(a.) Of smooth, fluent, and rapid speech; speaking with ease and rapidity; having a voluble tongue; talkative.
(a.) Speaking fluently and confidently, without knowledge or consideration; empty; trifling; inconsiderate; pert; petulant.
(n.) A flippant person.
Example Sentences:
(1) Ohler’s book may well irritate some historians; he makes flippant remarks and uses chapter titles such as “Sieg High!” and “High Hitler”.
(2) From flippant offensive comments about women to serious allegations of assault from those he has encountered through his relationships and career, Trump stands accused of misogyny to a degree that has not been seen in mainstream American politics for decades.
(3) This week, after an article in the Mail on Sunday detailed the prejudices he had expressed, Fury made what he calls flippant threats in a video interview against the journalist, Oliver Holt.

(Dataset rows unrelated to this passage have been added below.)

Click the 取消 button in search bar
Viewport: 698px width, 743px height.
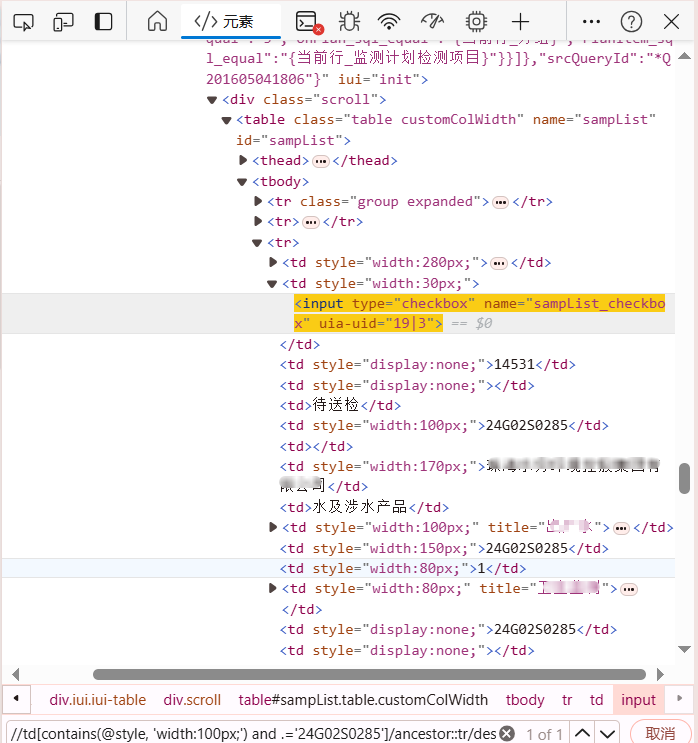point(660,733)
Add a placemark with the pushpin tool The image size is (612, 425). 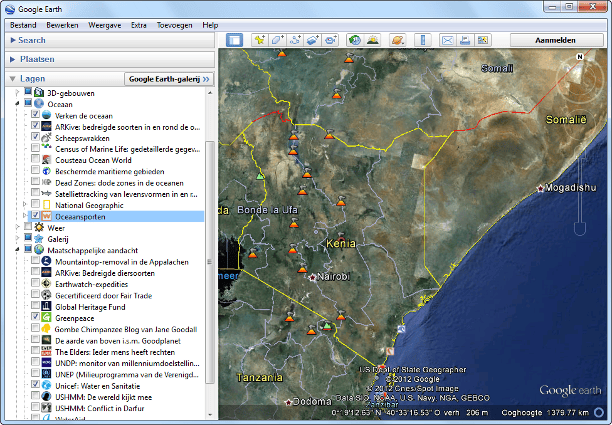tap(261, 40)
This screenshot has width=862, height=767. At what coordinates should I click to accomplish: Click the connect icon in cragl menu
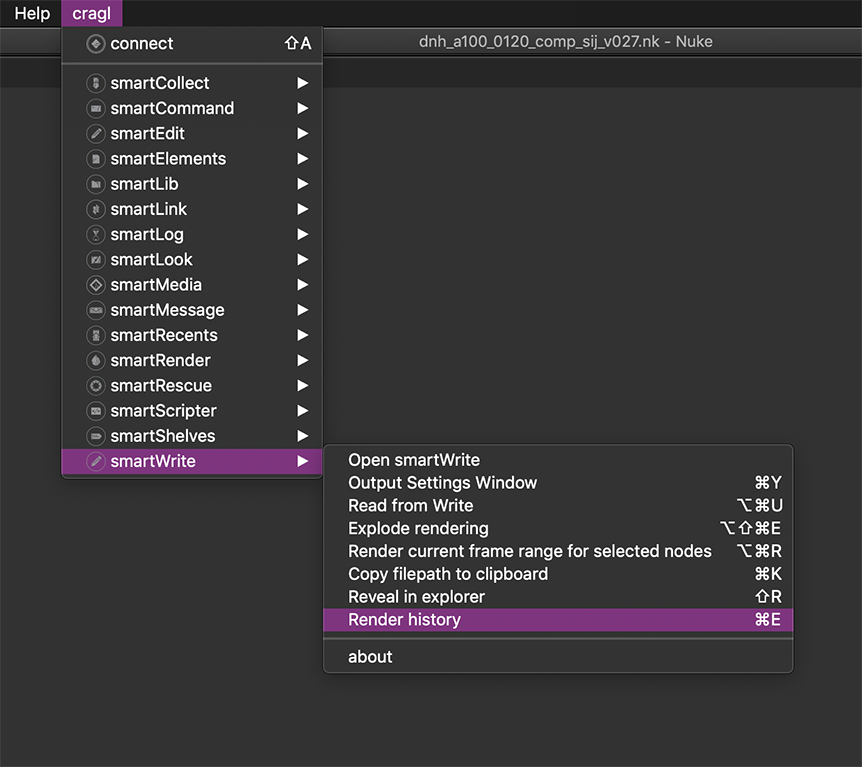[96, 44]
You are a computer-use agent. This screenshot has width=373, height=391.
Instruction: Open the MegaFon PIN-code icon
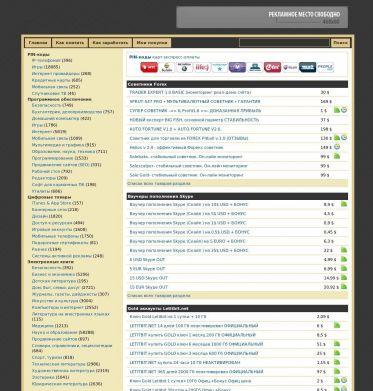(x=184, y=68)
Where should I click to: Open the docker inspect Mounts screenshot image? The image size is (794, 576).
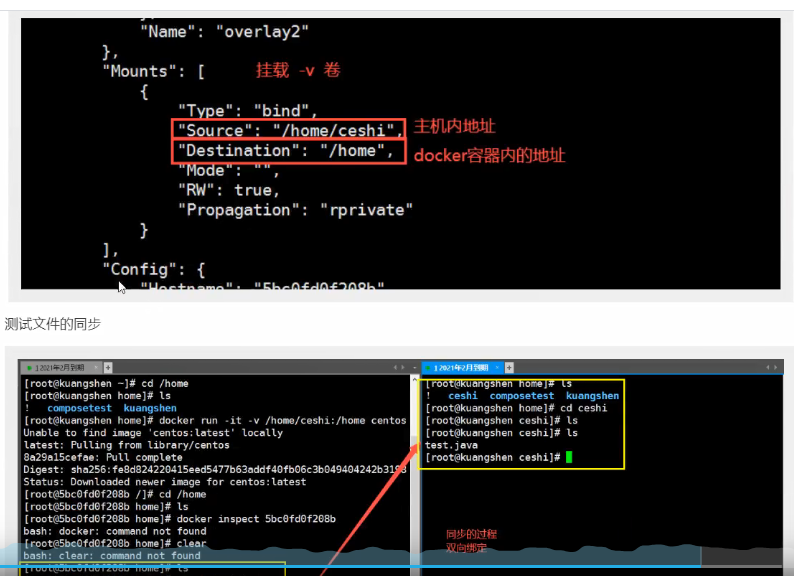[x=400, y=153]
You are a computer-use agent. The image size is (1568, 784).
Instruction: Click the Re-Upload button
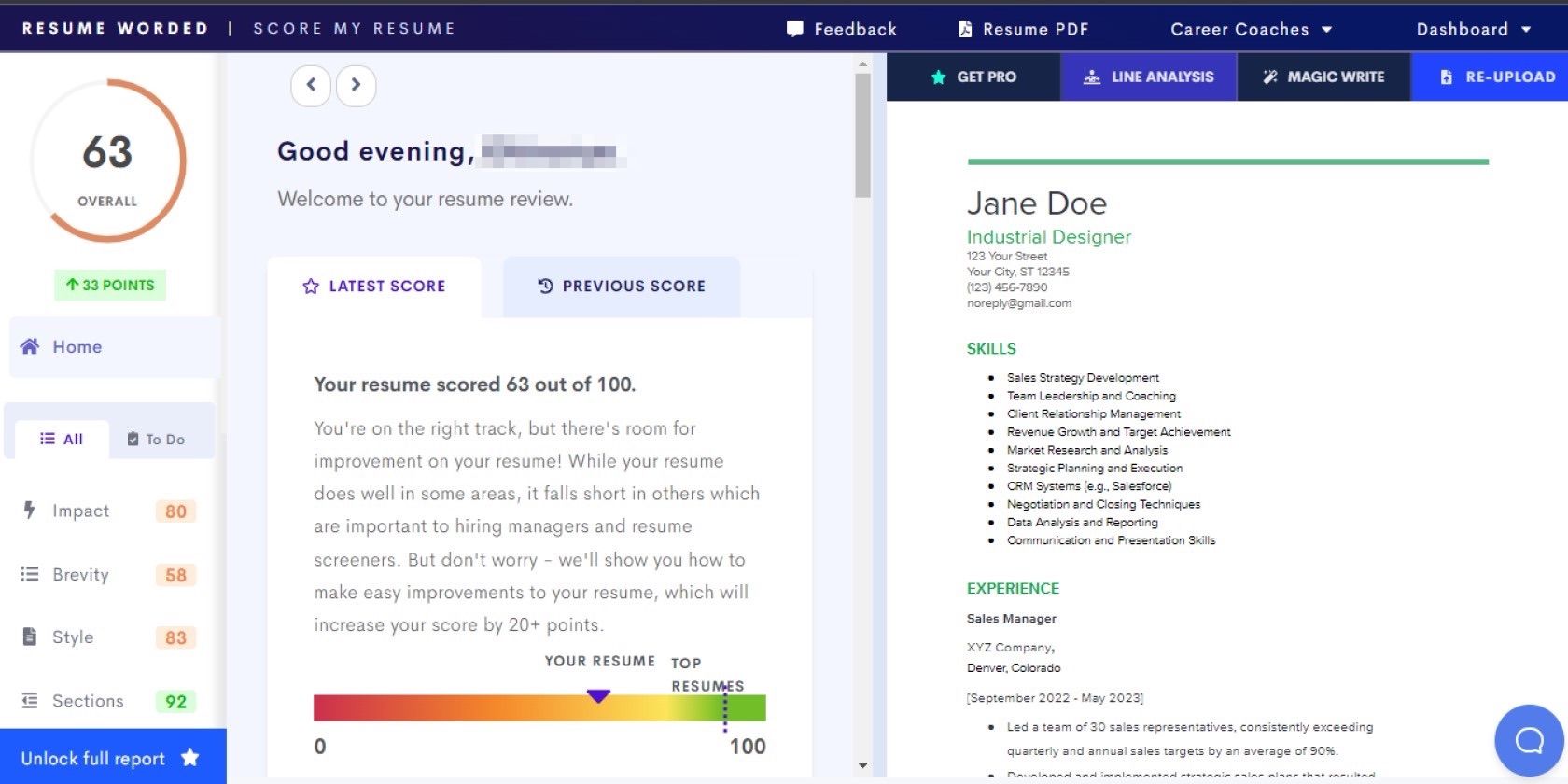(1497, 77)
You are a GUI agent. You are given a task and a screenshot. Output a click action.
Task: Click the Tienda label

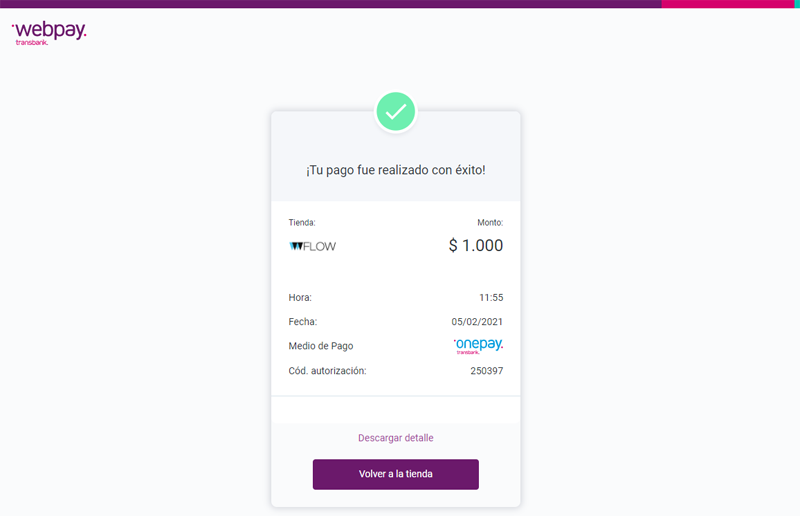pos(302,223)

(4) The Zappa statue was audaciously suggested by local artists in 1992, as a slightly flippant test of their country's newfound democratic freedoms; to their surprise, the authorities called their bluff.
(5) Lewis, often all too ready with a flippant remark, suggested that Countrywide's highly unpopular chief executive, Angelo Mozilo, could go away and "have some fun" with the proceeds.
(6) However, when the remark was repeated in another newspaper, he contact the author to say that he has no reason to think Cook was murdered and put the remark down to a "flippant comment".
(7) As the Queens Park Rangers manager's first taste of the play-offs was a forgettable, fractious affair, the Champions League and the Championship felt worlds apart, even if Redknapp, ever ready with a flippant one-liner, pretended to disagree.
(8) I was 13, watching the news with my parents, and flippantly said to my dad: "When they catch that monster they should string him up."
(9) Flippantly, I ask, isn't the pay so low it amounts to charitable work?
(10) It is, for instance, a lot of work; I don't mean that flippantly.
(11) This professionally flippant, slyly populist voice, accepting of kitsch and able to rework it into unintentional comedy, has become the default style not only of TV reviewers but also of viewers.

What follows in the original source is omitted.